SCS/SB 783 - This act creates the Interstate Insurance Product Regulation Compact. The act provides for the promotion and protection of the interests of consumers of individual and group annuity, life insurance, disability income, and long-term care insurance products. The act creates the Interstate Insurance Product Regulation Commission to develop uniform standards for insurance products covered under the Compact, to establish a central clearing house to receive and provide prompt review of insurance products covered under the Compact, to provide appropriate regulatory approval, and to improve coordination of regulatory resources and expertise between state insurance departments. The Interstate Product Regulation Compact establishes a mechanism for developing uniform national product standards for life insurance, annuities, disability income insurance, and long-term care insurance products. It also creates a single point to file products for regulatory review and, if necessary, approval. In the event of approval, an insurer would be able to sell its products in multiple states without separate filings in each state.

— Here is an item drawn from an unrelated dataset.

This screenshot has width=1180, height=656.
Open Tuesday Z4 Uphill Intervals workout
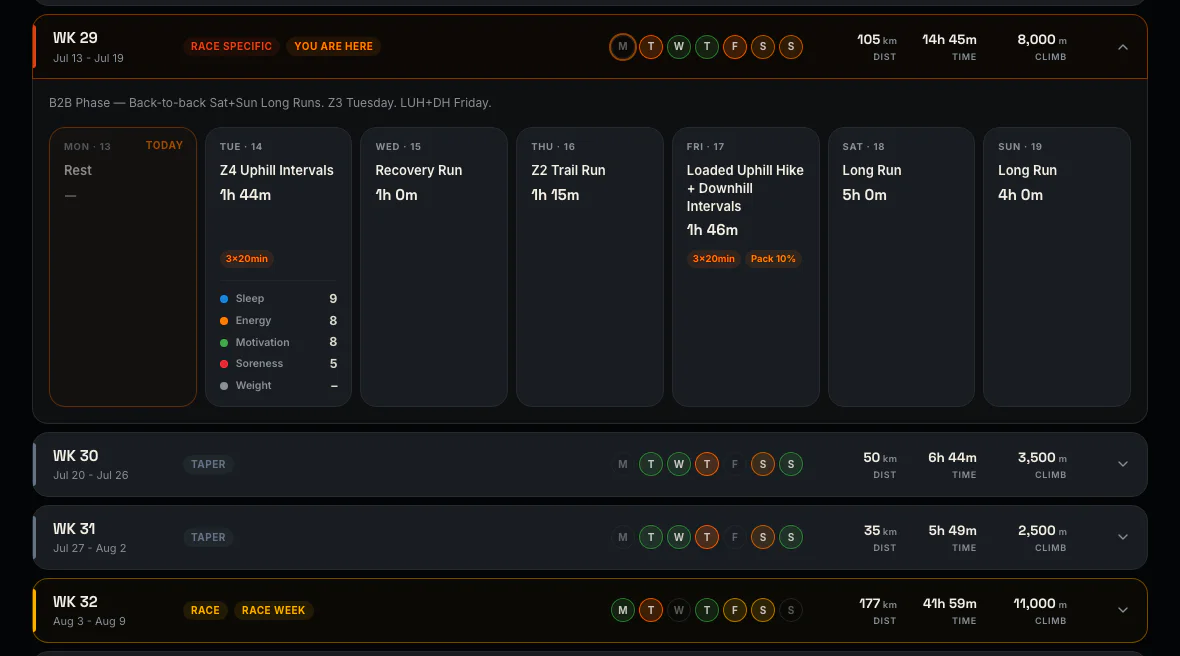pos(278,267)
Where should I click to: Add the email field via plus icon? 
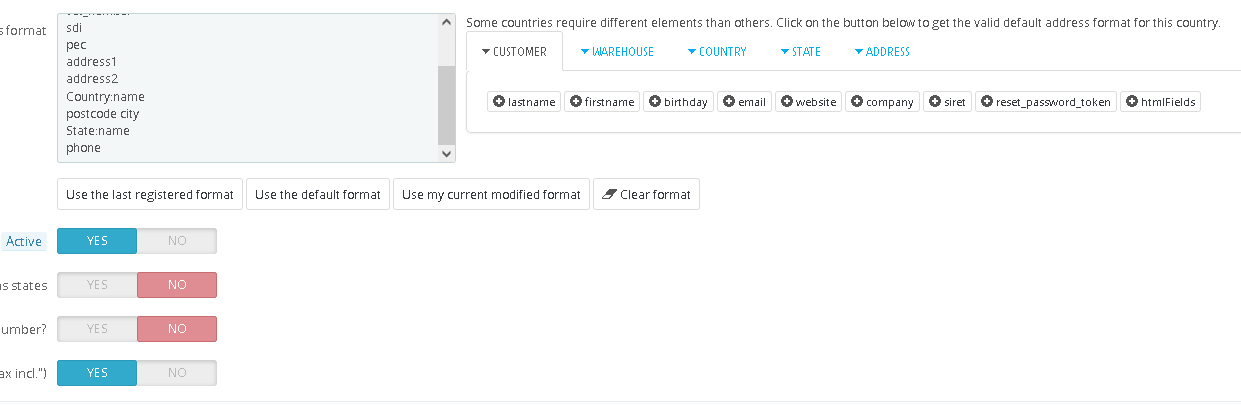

The act provides the statutory framework for states to enter into an interstate insurance product regulation compact. The Compact would establish a single point of filing for certain insurance products and rate filings which would be subject to uniform national standards. Those states that are members of the Compact would develop the uniform standards that apply to products filed with the Commission. Product standards would be developed through a rulemaking process which would require the approval of two-thirds of the commission management committee and two-thirds of the commission members. Unless a state opts-out, approval of a product by the Compact would be the same as approval by a member state. The act would, however, allow companies the option to continue to file products in the individual states through the existing form filing processes.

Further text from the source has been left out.